I have a neat technique I use to jump-start melody generation. I want to share it, and I even bet some of you have done this!
I first create a couplet of spoken doggerel, or even a single line of spoken English. (Use any language, though.)
It can be silly. It doesn’t have to be good poetry. It could be, say, off the top of my head,
“Jersey Mike’s makes submarine sandwiches”
Or, for a rhyming couplet,
“I’m sitting here doing nothing
My favorite food is stuffing.”
Now, try to make the rhythm of your spoken line fit into a meter so that it’s musically useful.
Then add pitches to the notes. Sing the melody into your iPhone, and forget the words you started with.
What this does is it makes you use rhythms you’d never come up with if you weren’t starting with spoken language. And in melody writing, MORE THAN HALF of the interesting creative content is rhythm, not pitch.
I generally like to use phrases with at least one word that’s more than 2 syllables and creates sone rhythmic complexity.

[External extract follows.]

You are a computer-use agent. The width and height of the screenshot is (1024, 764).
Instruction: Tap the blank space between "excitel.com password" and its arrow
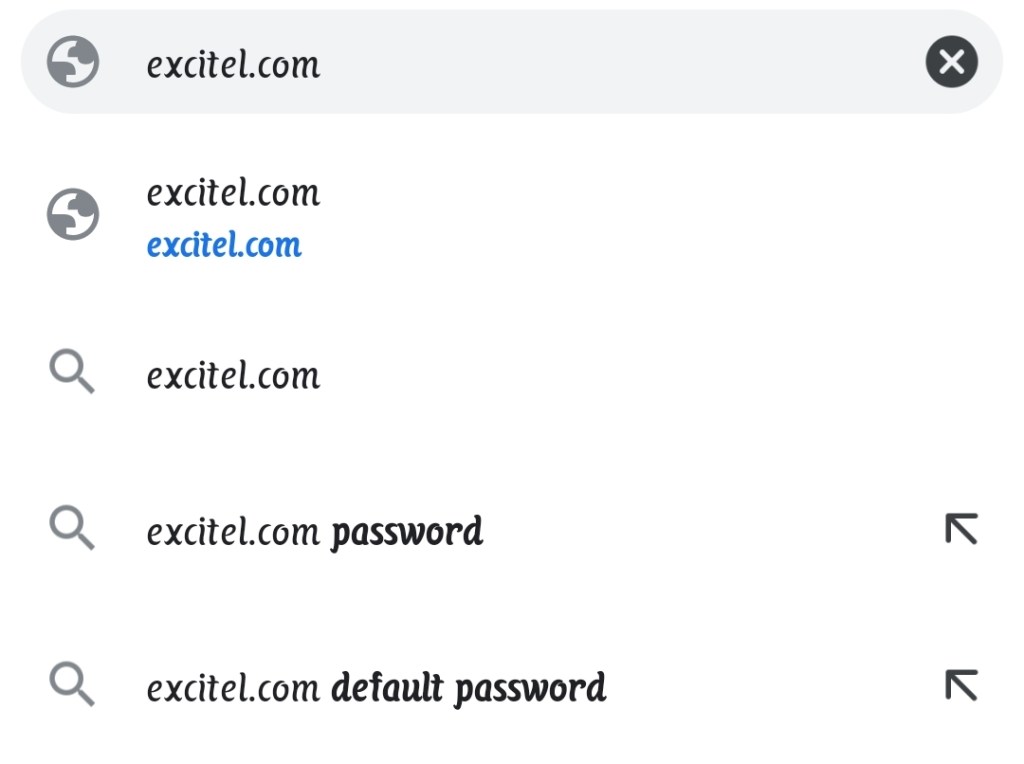coord(710,531)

That is, you want to stay away from overly regular meter, like this:
There was a man who sat
Upon a purring cat
It’s this kind of predictable regularity we using this technique to ESCAPE.
The process is effortless, and gets your melody “seeded” quickly and without racking your brain or pulling hair out.
Later, you come back and edit your melody, having forgotten the doggerel you started with and with no obligation to keep the original rhythm.